■ **ABOUT THIS TASK**: Every line below that has "Бакши" in it should be copied.

■ **SUPPLIED MATERIAL**:
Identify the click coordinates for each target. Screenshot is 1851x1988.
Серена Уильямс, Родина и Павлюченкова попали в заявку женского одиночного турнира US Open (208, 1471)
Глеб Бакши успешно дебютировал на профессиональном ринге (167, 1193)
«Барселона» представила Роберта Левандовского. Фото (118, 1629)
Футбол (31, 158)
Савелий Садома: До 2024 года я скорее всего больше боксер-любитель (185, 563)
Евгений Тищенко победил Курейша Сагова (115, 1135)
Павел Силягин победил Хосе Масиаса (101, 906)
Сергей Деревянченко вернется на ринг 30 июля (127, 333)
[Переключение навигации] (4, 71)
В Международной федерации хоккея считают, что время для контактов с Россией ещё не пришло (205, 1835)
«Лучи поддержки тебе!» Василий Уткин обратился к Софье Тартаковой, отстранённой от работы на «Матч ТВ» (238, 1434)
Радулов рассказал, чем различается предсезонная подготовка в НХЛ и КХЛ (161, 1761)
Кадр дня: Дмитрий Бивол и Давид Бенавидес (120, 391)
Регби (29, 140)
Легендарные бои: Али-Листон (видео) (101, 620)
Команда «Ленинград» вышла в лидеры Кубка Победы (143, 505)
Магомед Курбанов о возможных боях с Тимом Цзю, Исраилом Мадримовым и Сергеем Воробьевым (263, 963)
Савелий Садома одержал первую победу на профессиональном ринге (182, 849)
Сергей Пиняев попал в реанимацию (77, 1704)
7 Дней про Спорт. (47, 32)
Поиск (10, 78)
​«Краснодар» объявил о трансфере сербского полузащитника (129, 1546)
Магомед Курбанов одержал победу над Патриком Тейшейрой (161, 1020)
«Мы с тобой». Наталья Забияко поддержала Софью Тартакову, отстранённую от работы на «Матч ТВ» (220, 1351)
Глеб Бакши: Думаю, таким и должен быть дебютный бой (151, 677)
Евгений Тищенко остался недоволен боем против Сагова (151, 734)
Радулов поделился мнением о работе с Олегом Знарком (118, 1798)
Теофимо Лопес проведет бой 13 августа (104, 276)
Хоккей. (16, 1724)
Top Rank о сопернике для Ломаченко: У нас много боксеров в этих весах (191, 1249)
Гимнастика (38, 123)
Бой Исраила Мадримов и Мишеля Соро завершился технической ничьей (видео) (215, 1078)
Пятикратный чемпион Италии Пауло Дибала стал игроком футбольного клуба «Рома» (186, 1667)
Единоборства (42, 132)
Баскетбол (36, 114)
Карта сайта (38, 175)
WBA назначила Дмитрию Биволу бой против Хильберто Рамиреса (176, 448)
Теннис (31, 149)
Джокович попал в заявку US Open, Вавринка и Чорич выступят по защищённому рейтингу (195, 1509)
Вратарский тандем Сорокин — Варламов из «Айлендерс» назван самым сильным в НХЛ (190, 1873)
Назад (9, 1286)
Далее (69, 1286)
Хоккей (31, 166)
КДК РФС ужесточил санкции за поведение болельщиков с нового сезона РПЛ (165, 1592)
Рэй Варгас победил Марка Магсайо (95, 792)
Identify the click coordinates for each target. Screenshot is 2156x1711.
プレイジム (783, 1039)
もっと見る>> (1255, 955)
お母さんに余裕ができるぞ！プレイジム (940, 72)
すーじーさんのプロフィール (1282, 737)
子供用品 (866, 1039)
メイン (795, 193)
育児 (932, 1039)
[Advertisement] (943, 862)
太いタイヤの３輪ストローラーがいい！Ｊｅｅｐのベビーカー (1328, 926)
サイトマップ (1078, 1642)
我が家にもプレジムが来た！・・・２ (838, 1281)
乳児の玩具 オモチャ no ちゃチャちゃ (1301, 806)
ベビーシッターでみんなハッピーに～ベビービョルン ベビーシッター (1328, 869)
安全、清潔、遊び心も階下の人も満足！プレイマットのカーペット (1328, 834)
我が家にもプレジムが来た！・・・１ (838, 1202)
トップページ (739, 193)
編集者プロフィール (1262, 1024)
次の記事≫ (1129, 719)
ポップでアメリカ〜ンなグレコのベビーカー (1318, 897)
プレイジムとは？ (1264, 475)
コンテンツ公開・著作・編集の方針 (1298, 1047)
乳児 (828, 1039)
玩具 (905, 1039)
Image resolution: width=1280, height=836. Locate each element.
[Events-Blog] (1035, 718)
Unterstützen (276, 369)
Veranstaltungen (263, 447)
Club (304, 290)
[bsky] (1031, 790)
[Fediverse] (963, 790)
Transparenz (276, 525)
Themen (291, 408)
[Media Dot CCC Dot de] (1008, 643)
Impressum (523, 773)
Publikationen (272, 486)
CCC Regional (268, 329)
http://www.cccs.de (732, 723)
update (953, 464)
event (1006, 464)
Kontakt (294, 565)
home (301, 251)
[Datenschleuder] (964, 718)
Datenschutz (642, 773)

■ **TASK SOLUTION**:
Глеб Бакши успешно дебютировал на профессиональном ринге (167, 1193)
Глеб Бакши: Думаю, таким и должен быть дебютный бой (151, 677)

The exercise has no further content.